EXTRAIT:
--------------------

Ce tableau est une scène de genre d’argent, une des premières de l’histoire de la peinture. Le sujet apparemment profane* met en scène un couple de riches bourgeois. On peut mettre en regard l’activité du changeur avec le rôle économique d’Anvers en ce début du XVIᔉ siècle. Supplantant Bruges, Anvers est alors l’une des principales villes commerçantes d’Europe. C’est là qu’affluent les métaux précieux d’Europe centrale, les draps d’Angleterre, les épices d’Indes, les soieries d’Italie, l’alun, dont la ville a le monopole du commerce depuis 1491. A Anvers, ville cosmopolite, viennent s’approvisionner des marchands de toute l’Europe. Des pièces de monnaies de diverses origines circulent dans la ville. La profession de changeur est donc indispensable pour vérifier leurs poids et regarder aussi l’état et la qualité de l’aloi. Cependant le tableau recèle un certain nombre d’ambiguïtés qui contredisent sa simplicité apparente et suscitent des difficultés d’interprétation.

--------------------

CONSIGNE:
Reprenez le texte sur le tableau du changeur là où il s'arrête et poursuivez-le. Le matériel qui vient ensuite ne joue aucun rôle ici.

DONNÉES DU CORPUS:
--------------------

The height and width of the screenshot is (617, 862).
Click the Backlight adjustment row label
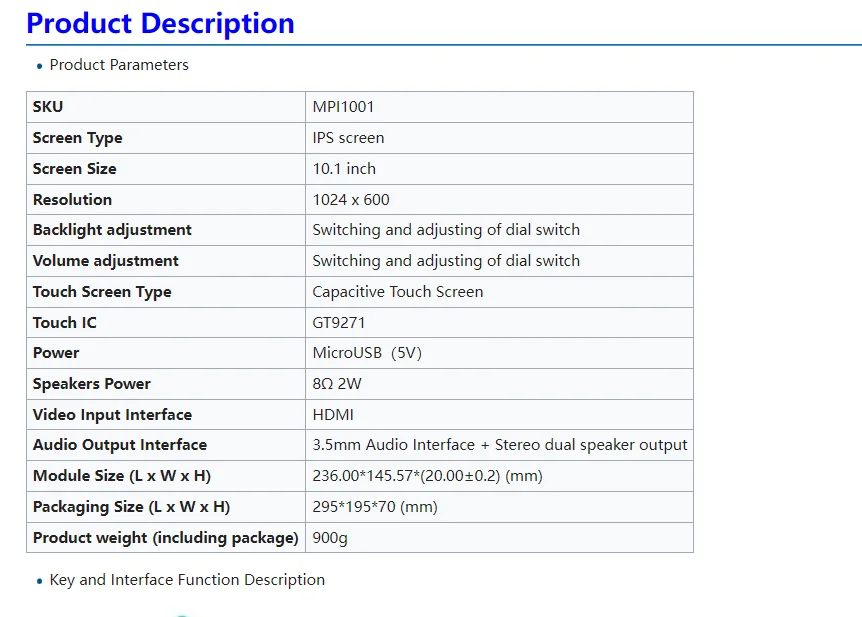point(112,230)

--------------------

RÉPONSE ATTENDUE:
Il est possible de donner une interprétation morale et religieuse à cette scène. Ainsi, le livre d’Heures que feuillette la femme et qui montre une image de la Vierge à l’Enfant, tout comme le clocher d’une église qui se reflète dans le miroir rendent évident le contenu chrétien de l’œuvre. D’autres objets à fort potentiel symbolique sont présents : la balance peut évoquer la pesée des âmes au moment du Jugement dernier. La chandelle éteinte représente la mort, le fruit frais et intact sur l’étagère évoque le péché originel, le hanap en cristal, la carafe translucide et le dizain* en perles de cristal renvoient métaphoriquement à la pureté de la Vierge. Les nombreuses allusions religieuses sont confrontées aux pièces d’or et d’argent manipulées par le changeur. L’œuvre serait donc une allégorie de la cupidité et de l’avarice, voire de la luxure, traditionnellement associées à la représentation de l’argent, des bagues et des joyaux.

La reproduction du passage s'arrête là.